Sophisticated Cyberattacks – NotPetya and Solorigate
The biggest story in the world of digital security this year (2020) has been the one that broke a few weeks ago. It was the Solorigate aka Solarwinds cyberattack that affected hundreds of corporations and the highest corridors of US Government. Over 18,000 locations and several thousand endpoints have been affected by this sophisticated attack, which was presumably by a state-sponsored hacker.
The attackers have infiltrated, maybe through espionage, the source code repository of a popular IT management suite called Orion from SolarWinds. After infiltrating the bad guys were able to sneak in a lightweight trojan code that would get triggered often to escalate privilege and plant additional malware in the target systems. Since the code was part of a well-trusted product, digital code-signed, no one suspected anything. The bad code was in computer systems for many months undetected till the hackers possibly made a mistake to target FireEye, an enterprise security platform. No one is sure of the extent of the attack, or what has been compromised and stolen. Right now, there is no reported threat because of this attack for consumers – but this story is likely to unfold more in 2021. Read here for a detailed analysis of this attack including code snippets from Microsoft (PDF of the Solorigate attack analysis).
It was a coincidence I listened this week to IEEE’s Software Engineering podcast episode 438 titled “Episode 438: Andy Powell on Lessons Learned from a Major Cyber Attack”. Andy Powell is the CISO (Chief Information Security Officer) for the world’s largest integrated shipping company Maersk that operate in 116 countries, in over 374 ports around the world. He was explaining another (equally scary at that time) cyberattack that happened in 2017, that crippled the shipping giant for days. It was called NotPetya – Wired magazine had written a detailed account of it here.
Andy walked through in detail what happened, how the affected Windows Active Directory (AD) brought down their entire network infrastructure consisting of 40,000 endpoints, thousands of apps and over 1000 IP phones. To get an unaffected copy of their AD, backups were inaccessible due to the network being down, they had to fly a person with a precious hard disk from one of their remote Active Directory server in Lagos, Nigeria which was offline due to a power outage for a few days before the attack. It took their partners IBM & Microsoft along with Maersk engineers over 9 days to get the basic system back.
After the attack, they had instituted many procedures for enhancing security, including many systems that can run offline like having Excel backup of critical data.
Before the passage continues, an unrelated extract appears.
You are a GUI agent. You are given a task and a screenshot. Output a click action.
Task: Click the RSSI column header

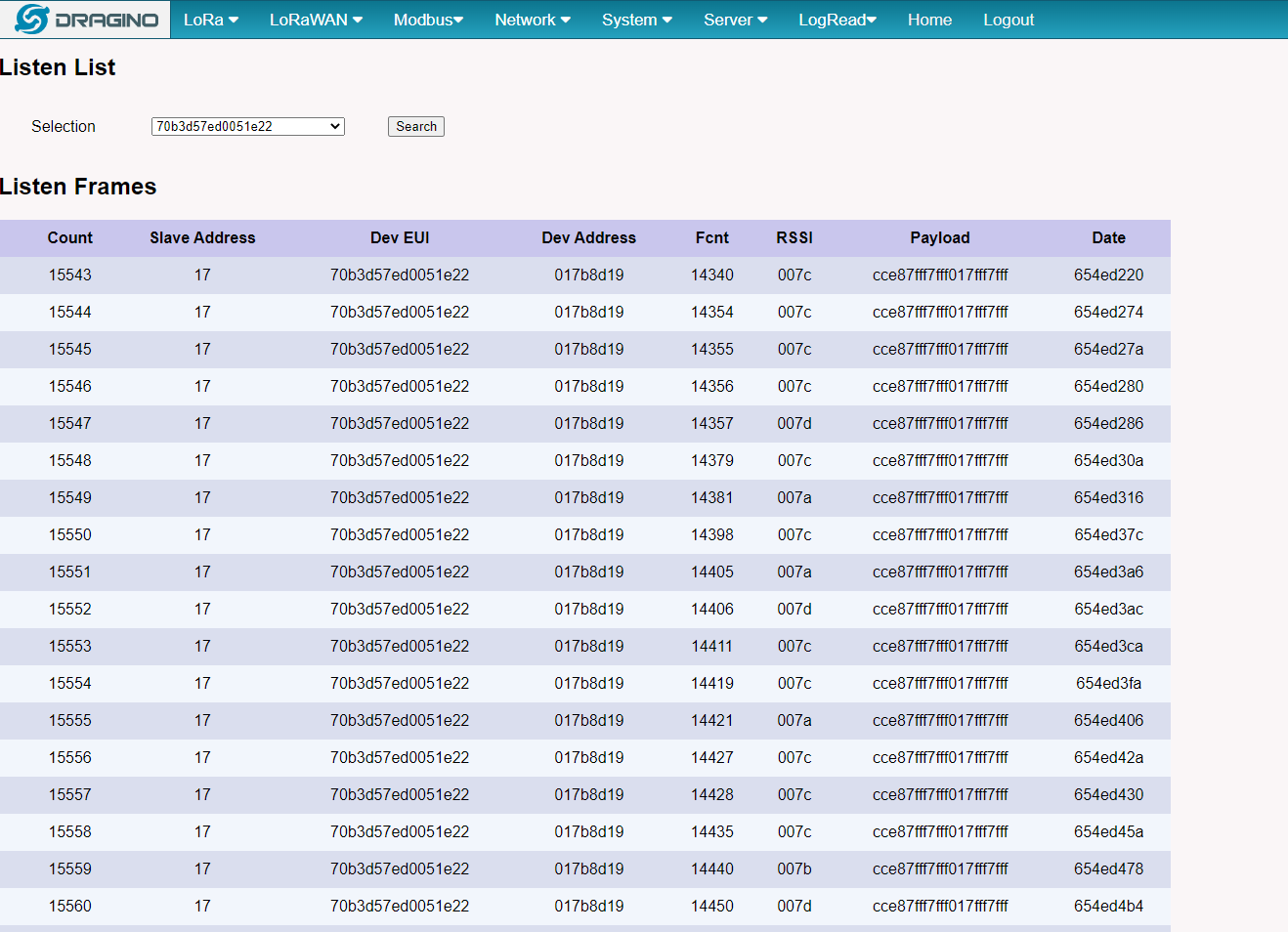point(794,237)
And this one reminded of something we did in my company, nearly two decades back for a different problem of preventing data loss.
It was 1999 or so, we were the Technology & Development partner for a global web portal; in India, they ran a campaign for Diwali where any user could fill up a form online with a message and addresses, which will get printed on premium (physical) greeting cards and be shipped to their friends and family. It was a huge hit. On Day 2, we shipped an update directly to the production server and it included a database update query.
Unfortunately, the SQL update query first emptied the existing records before it did the schema change. You can imagine the chaos; we had lost several thousand entries from users. Luckily, after a few days of hard work, we were able to restore most of the data from our backups and SQL log files.
Following that, myself and the client manager instituted a policy – any application in which we were collecting (typed) data from users we will encrypt it to a long text and email it to a dedicated mailbox which we had provisioned in a third-party mail server with a good amount of storage. This was an inexpensive way for an offline backup. We planned to write a utility which when pressed to action will restore the emails into a database, but in the next few years we had this policy, we never had to resort to using the email backup!